Phenotype Detection in Real World Data via Online MixEHR Algorithm

TL;DR

This paper introduces an online version of the mixEHR algorithm for phenotyping from large-scale electronic health records and claims data, enabling scalable, unsupervised disease pattern discovery and clinical insights.

Contribution

The authors developed an online extension of the mixEHR algorithm, allowing it to handle much larger datasets and discover new disease subtypes and comorbidities.

Findings

Recapitulated known disease groups

Discovered new clinically meaningful disease subtypes

Scalable to large datasets

Abstract

Understanding patterns of diagnoses, medications, procedures, and laboratory tests from electronic health records (EHRs) and health insurer claims is important for understanding disease risk and for efficient clinical development, which often require rules-based curation in collaboration with clinicians.
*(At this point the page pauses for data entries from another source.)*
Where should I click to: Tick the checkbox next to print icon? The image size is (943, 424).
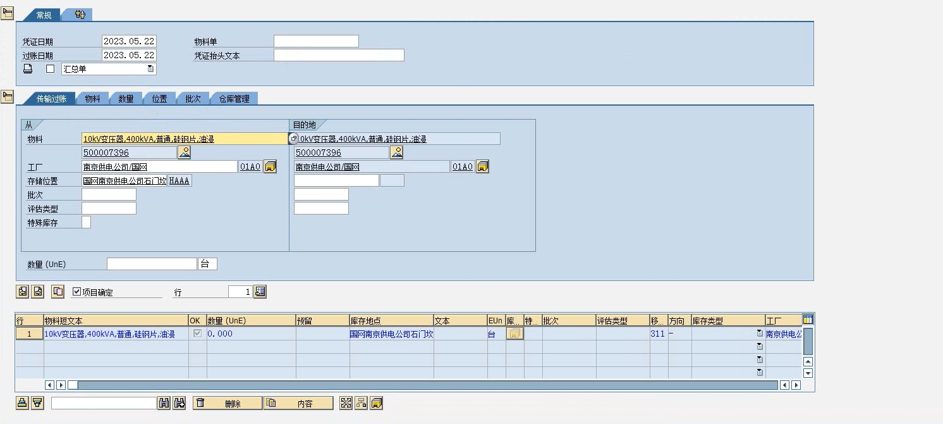51,69
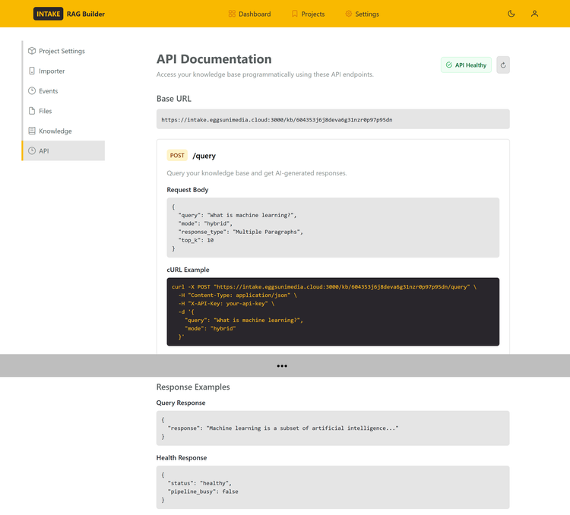Click the POST method badge
The width and height of the screenshot is (570, 515).
(x=177, y=156)
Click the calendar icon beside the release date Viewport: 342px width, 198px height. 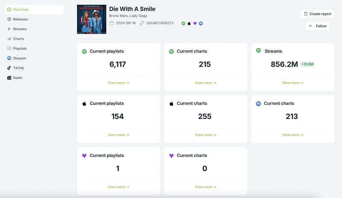[x=112, y=23]
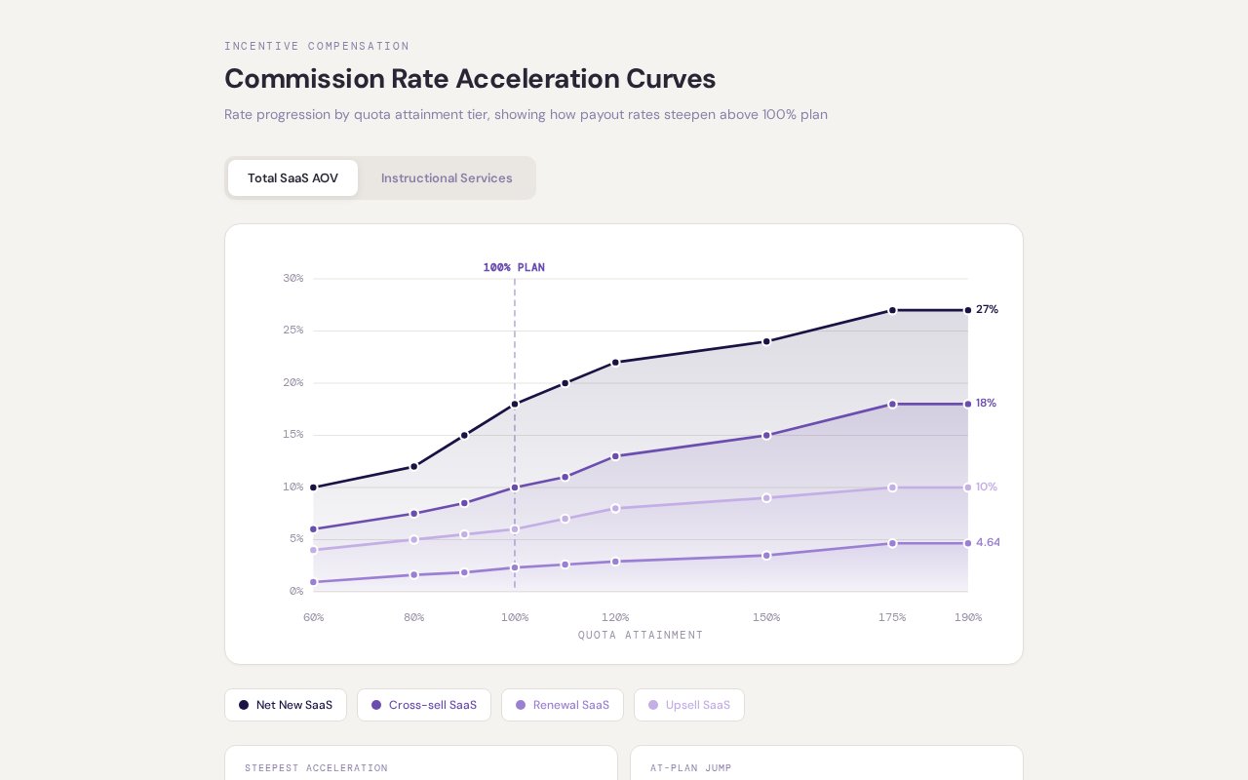This screenshot has width=1248, height=780.
Task: Click the highest Net New SaaS data point
Action: click(892, 309)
We extended an unsupervised phenotyping algorithm, mixEHR, to an online version allowing us to use it on order of magnitude larger datasets including a large, US-based claims dataset and a rich regional EHR dataset. In addition to recapitulating previously observed disease groups, we discovered clinically meaningful disease subtypes and comorbidities. This work scaled up an effective unsupervised learning method, reinforced existing clinical knowledge, and is a promising approach for efficient collaboration with clinicians.